M-Pesa alone has lifted 194,000 households out of poverty
Ten years ago, in Africa, a revolutionary experiment began – to create banking without banks. Researchers funded by Britain’s Department for International Development (DfID) noted that people in Uganda, Botswana, Kenya and Ghana were using airtime on their phones as a proxy for money. The DfID team introduced the researchers to Vodafone, whose Kenyan affiliate Safaricom expanded the idea into a full-blown mobile-based payment system, called M-Pesa.
Access is Lifechanging
M-Pesa was launched on March 6, 2007. Last year, it had almost 30 million customers across 10 different countries, handling six billion transactions. Similar mobile money-handling services have sprung up across the developing world, covering payments between friends, remittances across borders, loans, insurance, and a host of other elemental financial services.
Farmers can find out which town is offering the highest price or get news of an imminent storm in time to protect their crops.
The benefits have been extraordinary. We ran a feature on CapX a few months ago about how access to financial services has benefited the Kenyan economy. Academic studies have shown that M-Pesa alone has lifted 194,000 households out of poverty, or 2 per cent of the Kenyan total.
It has helped women move out of agriculture and into business. It has reduced the risks of crime and corruption, enhanced people’s financial resilience and made the labor market more efficient.
It’s not just payment services, either. The mobile phone itself serves as a bridgehead to the formal economy. Rather than having to drag their crops to the local market, then take whatever price is being offered, farmers can find out which of the neighboring towns is offering the highest price – or get news of an imminent storm in time to protect their crops.
I’m writing about M-Pesa this week partly because of a sense that our relationship with the technology industry here in the West is starting to curdle. Uber is under siege for its sexist working practices. Mark Zuckerberg’s recent open letter to the world inspired a volley of abuse. And all the usual worries about Amazon driving retail firms out of business, or automation driving workers on to the breadline, are still swirling about.
Plug into the Trade Flows
But the M-Pesa story reminds us that there is something much bigger going on. Trade flows – in the form of physical goods – are stuttering. But flows of information, data, services and finance are booming. And as a major study from McKinsey found, the more connected you are as a country to those flows, and the more open you are to them, the faster your GDP rises.
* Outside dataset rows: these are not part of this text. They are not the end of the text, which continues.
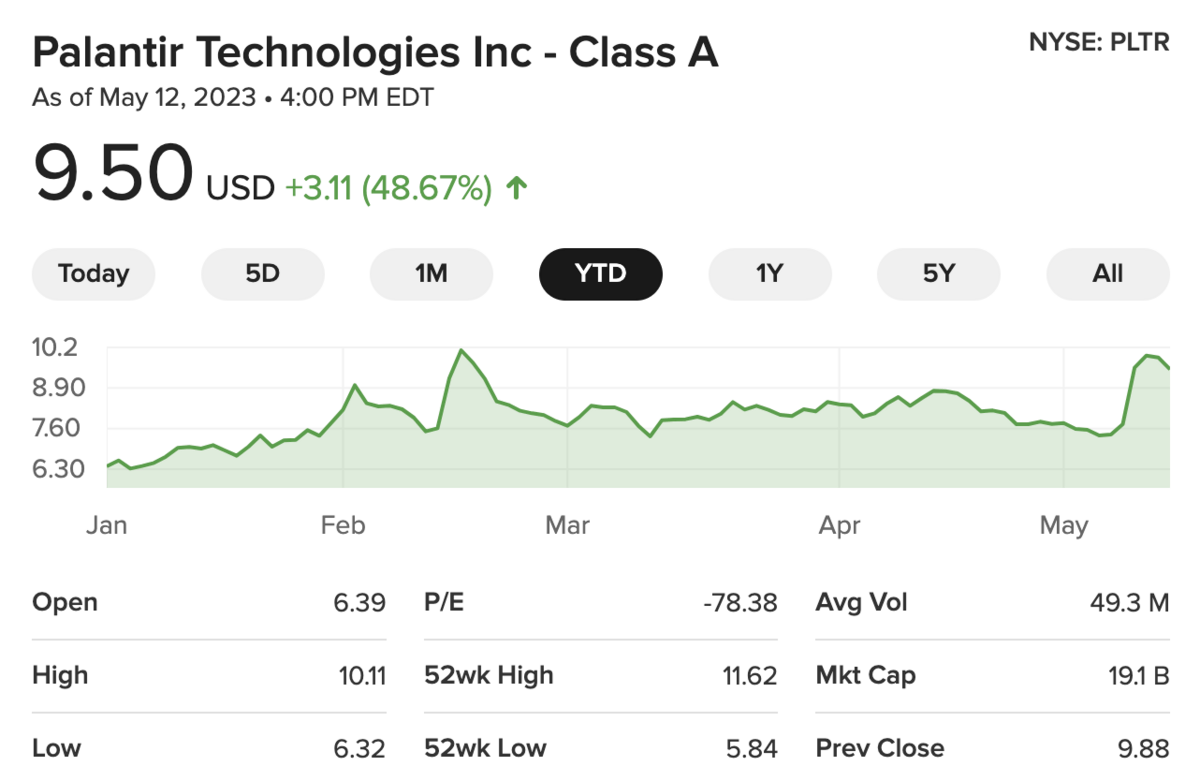Click the Apr label on chart axis

(839, 525)
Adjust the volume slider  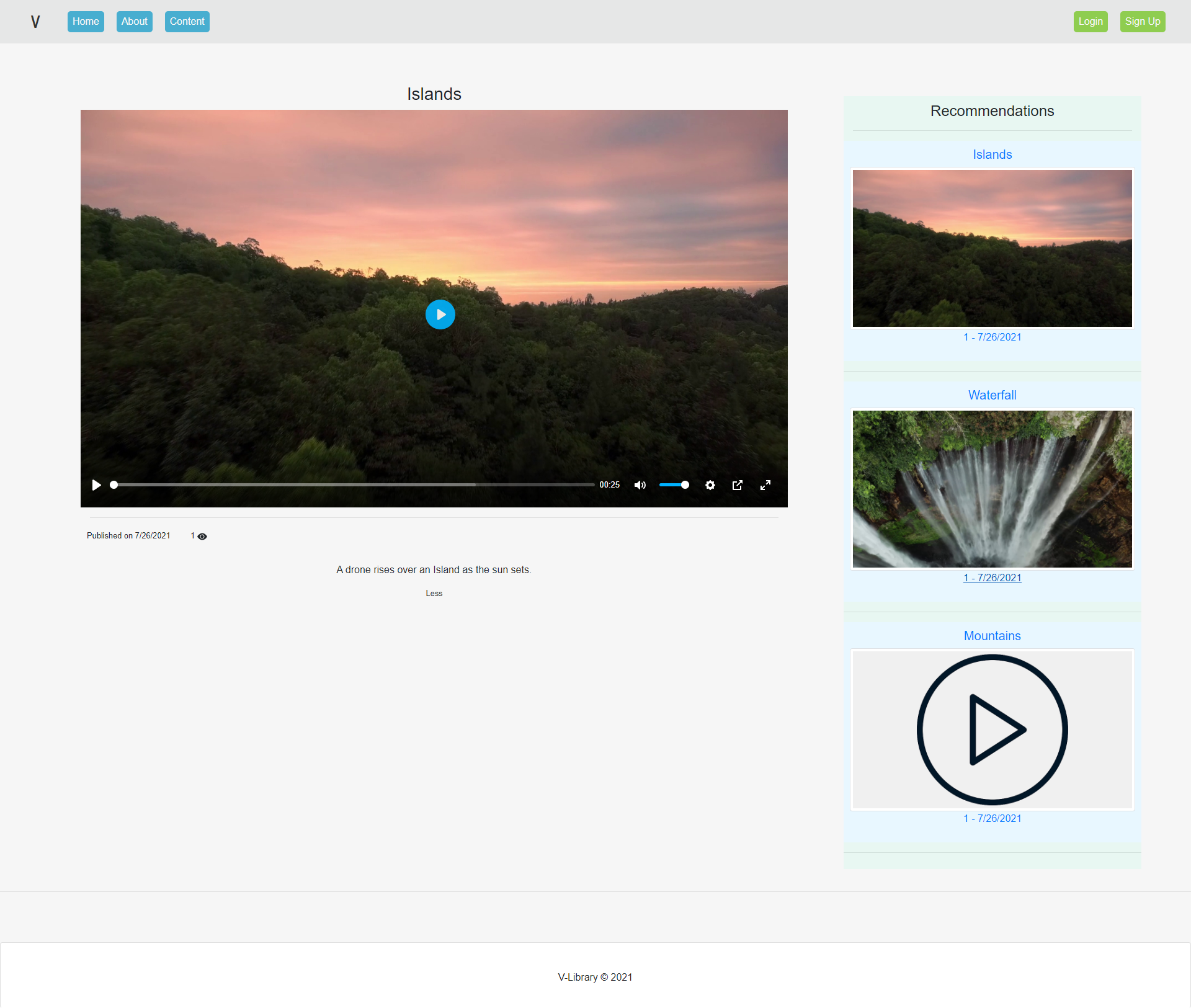point(674,485)
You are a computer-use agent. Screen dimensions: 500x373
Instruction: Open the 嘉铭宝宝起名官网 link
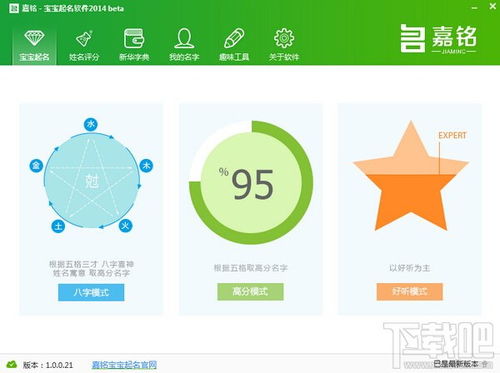pos(124,365)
The mobile phone is vital: It hooks them into the flow.
The US government, meanwhile, estimated in 2011 that digital trade increased GDP by between 3.4 and 4.8 percent (i.e. somewhere between $517 billion and $711 billion), increased average wages by 4.5 to 5 percent and was the catalyst for the creation of up to 2.4 million jobs. The Department of Commerce also calculated that removing trade barriers in digitally intensive industries would result in a further significant boost to wages and GDP.
It’s reached the point where access to these flows has become an industrial essential – where data centers and high-speed cables are as essential to a nation’s infrastructure and prosperity as electricity or railroads were back in the day.
The faster these flows move, and the larger this global network grows, the more we all benefit, as new customers, products and ideas emerge.
That’s why, at the bottom of the pyramid, the mobile phone is so vital: it enables people to contact each other, transact with each other and ultimately profit from each other. It hooks them into the flow.
And viewed from that perspective, the overriding problem is not that technology and connectivity have gone too far, but that they have not gone remotely far enough.
Potential for Prosperity
Across the world, there are now more mobile devices than people. But their distribution is glaringly uneven: some 5.6 billion people have them, but another two billion do not. Roughly the same number have no access to formal financial services. And while mobile internet and data services are growing explosively, they will only cover 60 percent of the world’s population by 2020.
To have access to information, and access to finance, is to have access to prosperity – or at least to the potential for it.
Ten years on, we should salute M-Pesa’s success. But we should also be doing everything we can to finish the work it started.